Well, that depends on what you are selling. Sometimes a simple ‘hello’ works; other times, a qualifying question is best. Qualifying questions will help you determine if the person in front of you is a lead or not.

For example, selling tickets for the LDB ICE Fishing Derby:

‘Do you ice fish?’ is a great qualifier because if they answer ‘no,’ they won’t buy a ticket.

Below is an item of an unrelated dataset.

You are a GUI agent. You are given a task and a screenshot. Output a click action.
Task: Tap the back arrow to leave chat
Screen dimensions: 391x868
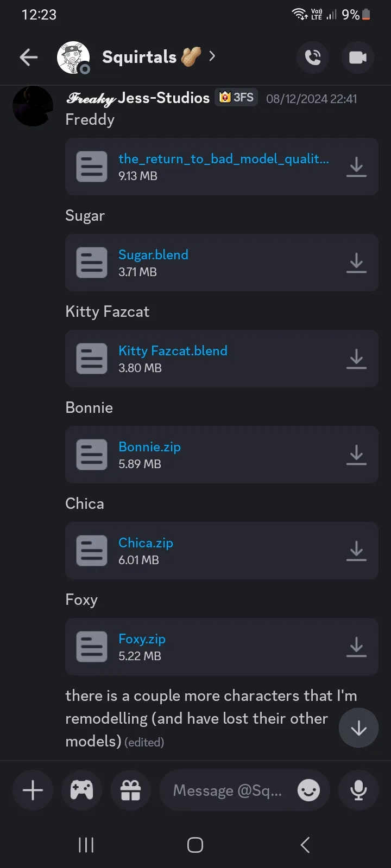coord(28,57)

If they say ‘yes,’ I can move on to my next question, ‘have you ever attended the Lac du Bonnet Ice Fishing Derby?’ The answer to this question sets the tone for the sales pitch, which is either: ” Well, let me tell you all the wonderful things about LDB ICE!” if they’ve never been before.

OR

More questions if they had attended before where I’ll find out if they like the event; when they last participated in the event; if they’ve already purchased their tickets; if they’ve ever caught a fish/won a prize, and so on.

Once you are engaged in conversation with someone, stay engaged for as long as they want to stay involved with you about your business, even if that means letting other people walk by.

The more you talk with people, the closer they get to making a purchase decision. Trade Shows, Farmer’s Markets, and Craft Sales are not mass advertising opportunities where you need to focus on handing out brochures to everyone who walks through the door. They are a little more like speed dating. Draw them in, engage them in conversation, make a connection and then convert them into a customer, either right there on the spot or after the show during follow-ups.

Draws and Contact Information

We said you didn’t need draws to get people into your booth, but you can still use them to collect valuable information about qualified leads and customers who purchase from you at the show.

There are many ways to do this, but the goal is to narrow the list to people who may actually make a purchase or did make a purchase from you at the Trade Show, Farmer’s Market or Craft Sale.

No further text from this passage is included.